Just as was the case with Cardinals Pietro and Cinzio Aldobrandini,2 many works were dedicated to the Pope himself. Among the prose works the greater number were religious and ecclesiastical ; not a few were concerned with the Turkish peril, and some of the acquisition of Ferrara. The most important dedications, after the Controversies of Bellarmine, was that of the Annals of Baronius. During one of his sojourns at Frascati the Pope obliged Bellarmine and Silvio Antoniano to engage in a poetical contest, in which the palm was to be given to the one who composed the most beautiful poem on the saint of that day, Mary Magdalen.  This was the origin of Bellarmine’s magnificent hymn, Pater superni luminis, which was afterwards inserted in the Breviary.

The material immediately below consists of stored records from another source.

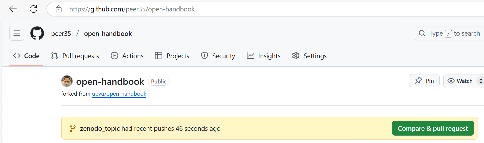Click the zenodo_topic branch icon
Viewport: 484px width, 143px height.
(x=73, y=128)
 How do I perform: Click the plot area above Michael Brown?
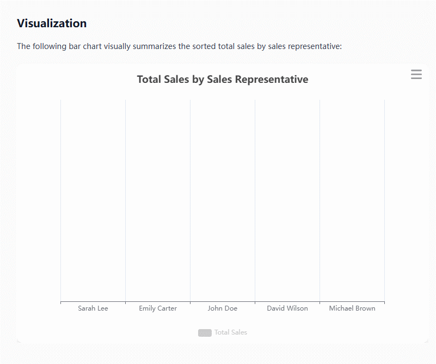[x=352, y=201]
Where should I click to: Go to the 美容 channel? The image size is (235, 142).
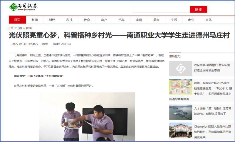tap(156, 20)
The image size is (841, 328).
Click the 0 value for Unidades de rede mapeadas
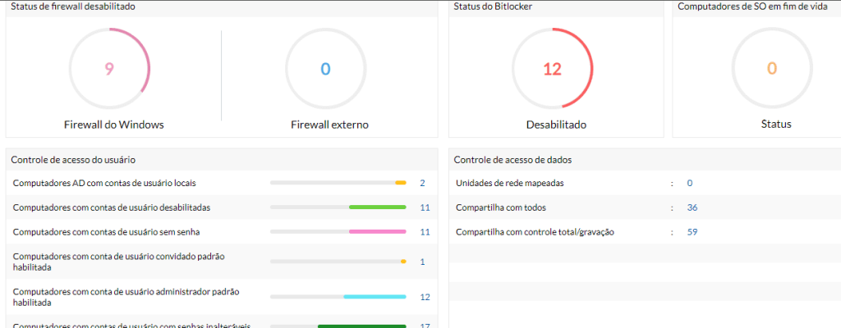[x=690, y=183]
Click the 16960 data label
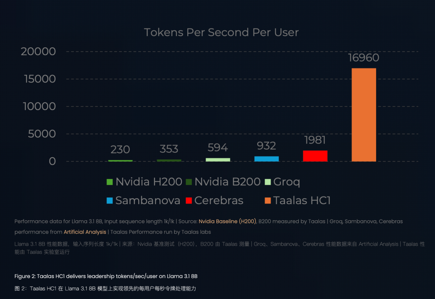 click(x=364, y=58)
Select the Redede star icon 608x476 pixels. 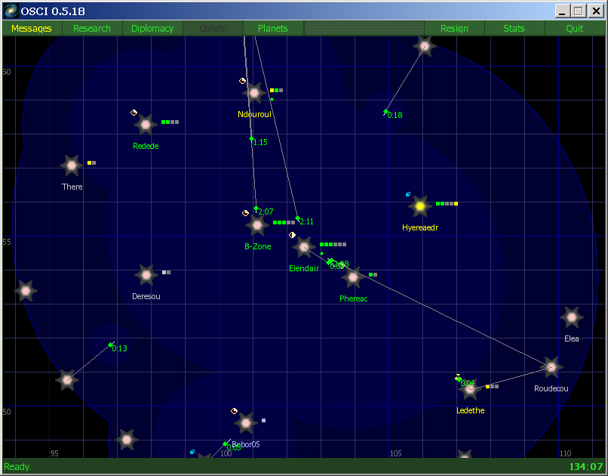pos(145,124)
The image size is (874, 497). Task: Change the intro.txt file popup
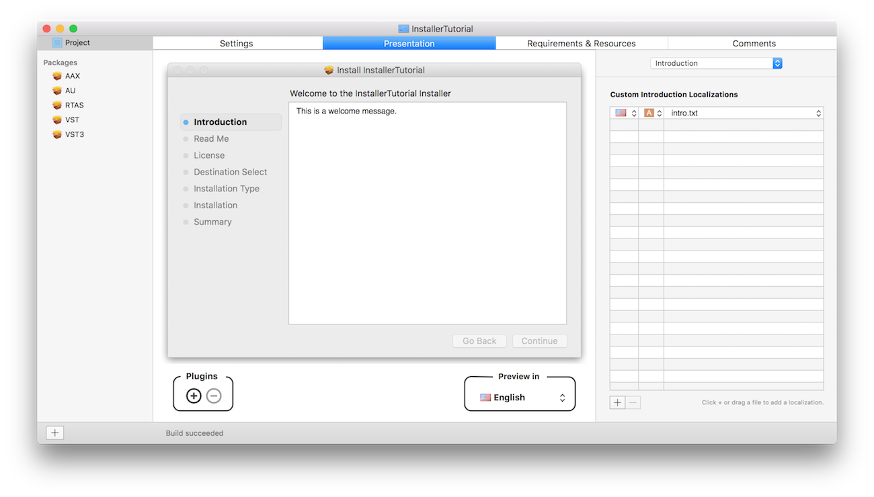point(743,113)
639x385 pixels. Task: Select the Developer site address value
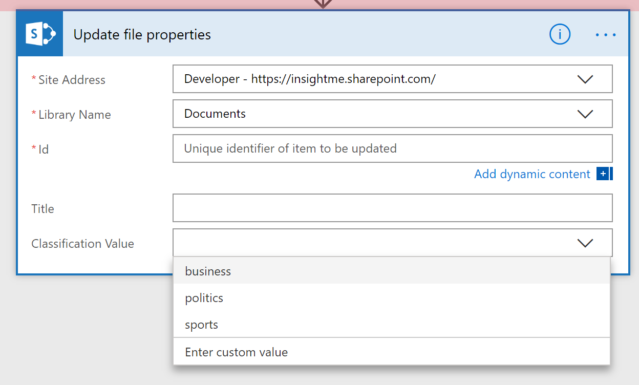tap(307, 79)
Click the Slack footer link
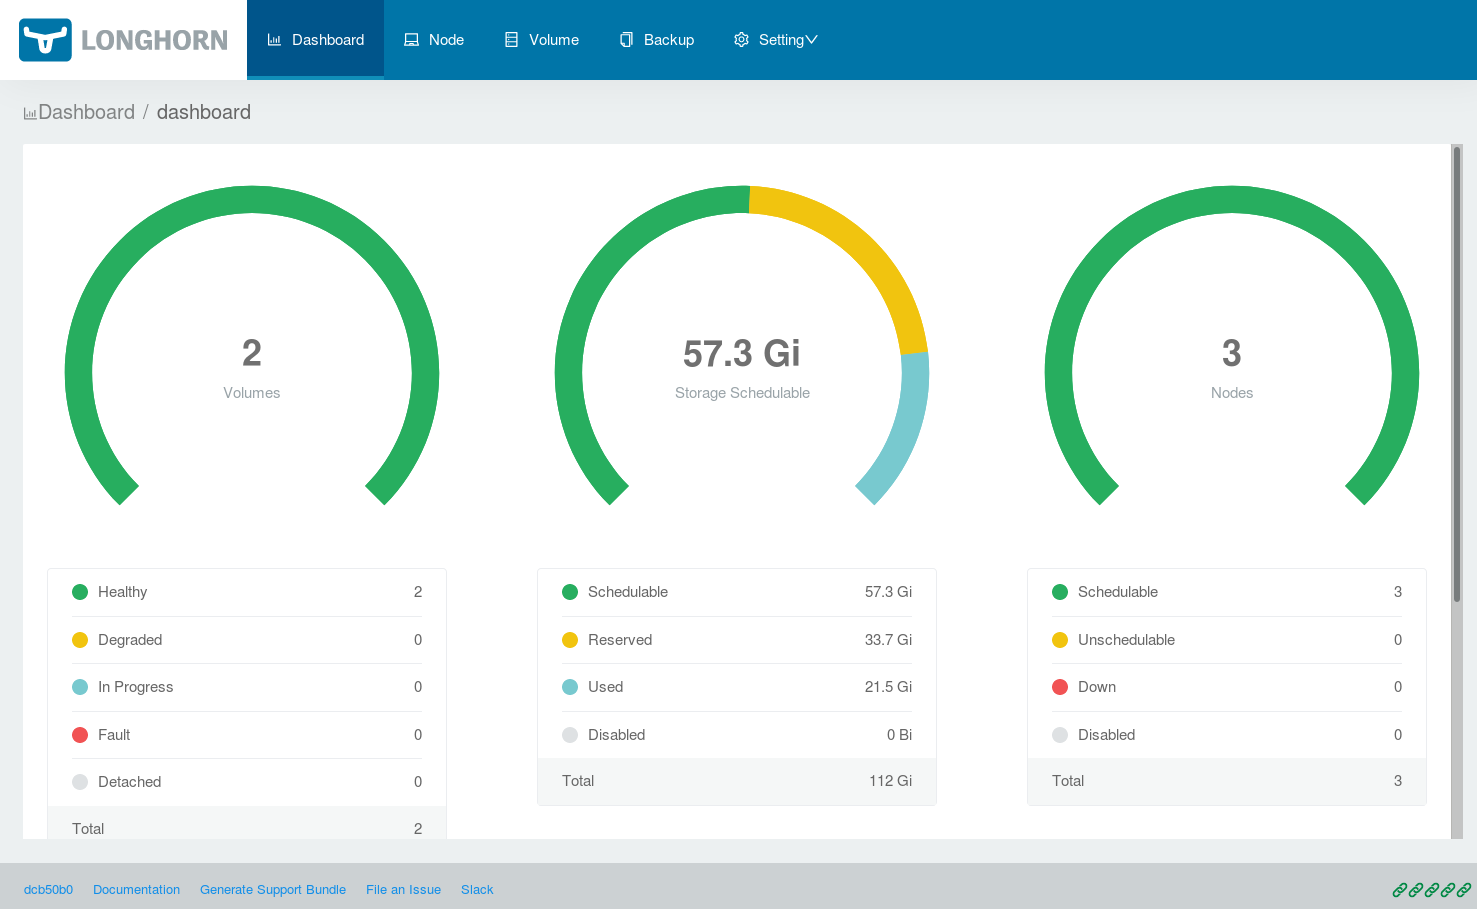Viewport: 1477px width, 909px height. coord(477,890)
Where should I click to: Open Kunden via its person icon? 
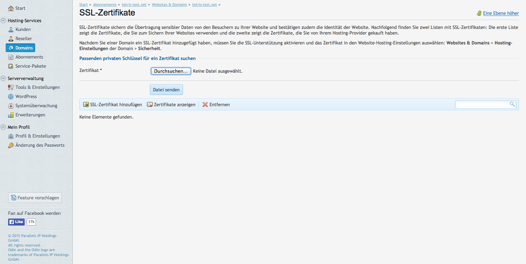[11, 30]
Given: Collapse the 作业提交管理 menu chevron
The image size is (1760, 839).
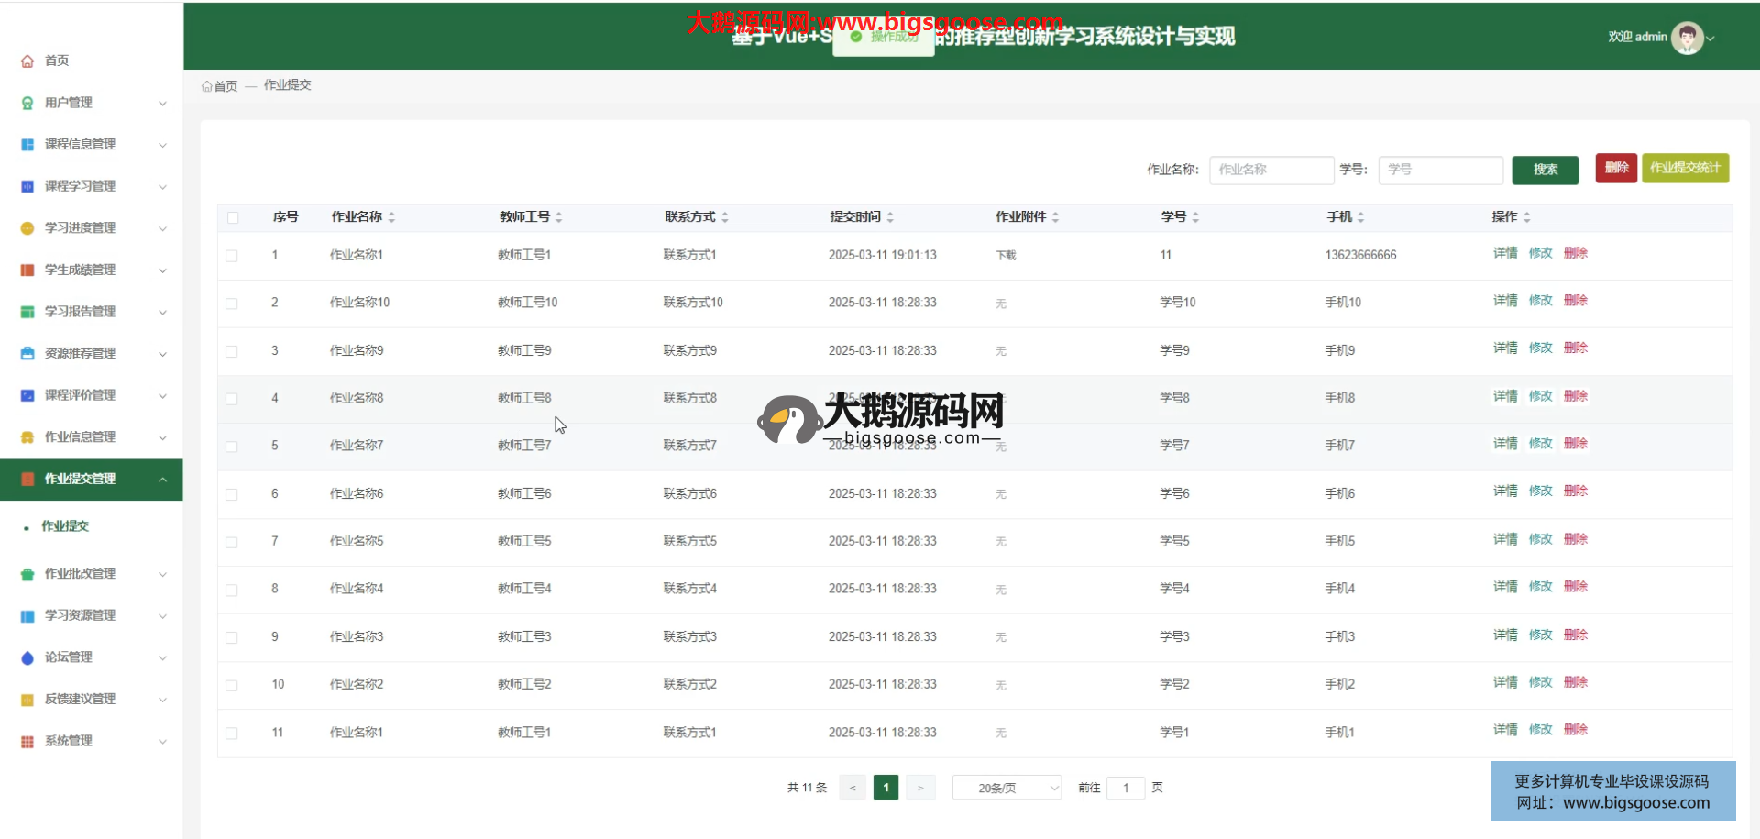Looking at the screenshot, I should pyautogui.click(x=162, y=480).
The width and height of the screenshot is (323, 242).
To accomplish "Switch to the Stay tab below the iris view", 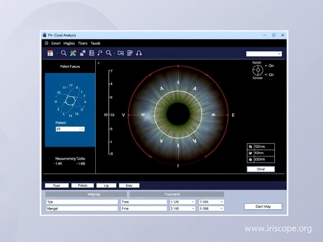I will click(129, 185).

As Clement VIII had a great liking for poetry, very many poems were dedicated to him. Among these were one by Maffeo Barberini on the Pope’s gout, and another on the new archivium in the Castle of St. Angelo. Mention must also be made of how Orlando di Lasso, who, with Palestrina and Marenzio, was the most celebrated musician of the time, had in 1597, a short time before his death, dedicated to the Aldobrandini Pope his last composition, Le Lagrime di san Pietro. To the Jesuit Pietro Maffei, who had made a name as an historical writer, Clement VIII. assigned an apartment in the Vatican, and charged him to write the history of his pontificate, a task which unfortunately was never carried out, owing to the death of Maffei in 1603.

The name of Clement VIII is also connected with that of Torquato Tasso. The great poet had known the Pope as a Cardinal and had received various favours from him. From Naples, where he was then living, he had at once celebrated his election in a poem, in which he makes all the virtues from heaven descend upon him. He composed an Italian sonnet for the anniversary of his coronation, and a longer Latin poem in which he extols the ecclesiastical and civil power of the head of the Church. In this he does not omit mention of the nephews of Clement VIIi, to whom there are also addressed three other sonnets, probably composed on this occasion. After this Tasso received an invitation to go to Rome, where he arrived at the beginning of May, 1592. As had been the case in the time of Sixtus V, he took up his abode with his former patron, Cardinal Scipione Gonzaga, in the Via della Scrofa, but as early as June he had removed to the palace of the Pope’s nephew, in the Via dei Banchi, where there was an open house with scholars and poets. When in November, 1592, Cinzio Aldobrandini removed to the Vatican, Tasso was invited to follow him. Then the poet took up his residence in the most beautiful palace in the world, where he was waited upon with all honour, invited to the tables of Cardinals and princes, and honoured and distinguished in every way.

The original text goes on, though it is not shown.